Eero Pulkkinen and Teemu Iltola are Sound Art students from the Art University Helsinki and also part of a the Whitecolors collective who published this release. They contacted this journal to present us this work and from their email I am highlighting the following text:
‘We recorded ‘Siilo’ last summer in Finland. It is recorded from an abandoned chemical-silo/container that we found from the woods near city of Helsinki.’
It’s tough to write about a work that I like so much as this one for the simple fact that anything I could add to it could just help diminish the perceptual formal value of the piece. After repeatedly listening to ‘Silo’ all I can say is that sound is a very powerful emotional matter and Eero Pulkkinen and Teemu Iltola took that into account on this project. The resonances and reverberations that this work presents to the listener point out to an issue of scale and magnitude; the two composers explored, used, performed and recorded this enormous structure capturing some of its essencial formal qualities. Reverberation is a matter of concern for architecture, sculpture and music and as a listener I could describe my experience when listening to ‘Siilo’ as emotionally architectural, sculptural and musical. In this regard there is a very interesting quote by writer Ken Kesey from ‘Sometimes a Great Notion’:
‘The reverberation often exceeds through silence the sound that sets it off; the reaction occasionally outdoes by way of repose the event that stimulated it; and the past not uncommonly takes a while to happen, and some long time to figure out.’

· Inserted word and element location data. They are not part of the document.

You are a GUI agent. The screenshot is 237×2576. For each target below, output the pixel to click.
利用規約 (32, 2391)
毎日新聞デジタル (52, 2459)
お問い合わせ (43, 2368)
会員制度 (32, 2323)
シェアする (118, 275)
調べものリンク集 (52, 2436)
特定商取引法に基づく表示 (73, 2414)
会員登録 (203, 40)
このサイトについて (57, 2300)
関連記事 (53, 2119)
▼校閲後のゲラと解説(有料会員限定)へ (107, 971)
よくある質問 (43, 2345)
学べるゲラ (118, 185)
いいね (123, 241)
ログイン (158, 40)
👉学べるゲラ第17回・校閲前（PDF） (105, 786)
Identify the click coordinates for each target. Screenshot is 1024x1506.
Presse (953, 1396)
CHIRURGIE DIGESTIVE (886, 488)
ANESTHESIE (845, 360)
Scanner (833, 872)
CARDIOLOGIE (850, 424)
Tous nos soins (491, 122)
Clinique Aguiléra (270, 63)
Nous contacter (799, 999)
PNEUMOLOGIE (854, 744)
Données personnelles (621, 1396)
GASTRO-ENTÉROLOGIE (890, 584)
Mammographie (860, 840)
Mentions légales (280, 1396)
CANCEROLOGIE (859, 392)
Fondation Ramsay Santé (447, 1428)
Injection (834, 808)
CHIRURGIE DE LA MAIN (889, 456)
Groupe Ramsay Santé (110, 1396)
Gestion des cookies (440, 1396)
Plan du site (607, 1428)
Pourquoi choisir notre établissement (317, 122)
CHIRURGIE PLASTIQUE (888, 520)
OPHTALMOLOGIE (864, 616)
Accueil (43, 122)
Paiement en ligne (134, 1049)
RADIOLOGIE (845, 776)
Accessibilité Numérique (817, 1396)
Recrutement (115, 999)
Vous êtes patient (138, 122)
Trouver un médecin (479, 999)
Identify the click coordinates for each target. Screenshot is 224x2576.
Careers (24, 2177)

The deaf, raw and crude sounds in ‘Siilo’ appear to be mostly derived from silent and quiet events -with the exception of the sound of an airplane making its appearance through the end of the 2nd third- but the magnitude of the environment where these events resonate scales them up to a point where the listener is immersed in an overwhelming and sublime experience where he is confronted by something of unfathomable scale.
The silo itself works as some kind of enormous instrument being played by incidental forces and probably in some extend by Eero Pulkkinen and Teemu Iltola as well; the result of this exploration offers a very rewarding experience for the listener in terms of the emotional sense of form and space that it develops throughout 50 minutes of something I’d call ‘screaming architecture’.
If there has been a work that recently impressed me in the acousmatic composition line that would be ‘Siilo’: it shows me that there is plenty of room for new approaches and fresh results in the practice when the homework gets properly done. I believe effective and successful compositions come from a certain level of rigor and imagination in the methodology of the creative process as it clearly happens with ‘Siilo’
The bad news is that the release it out of stock but I hope the Whitecolors guys come up with something: this composition is a must listen.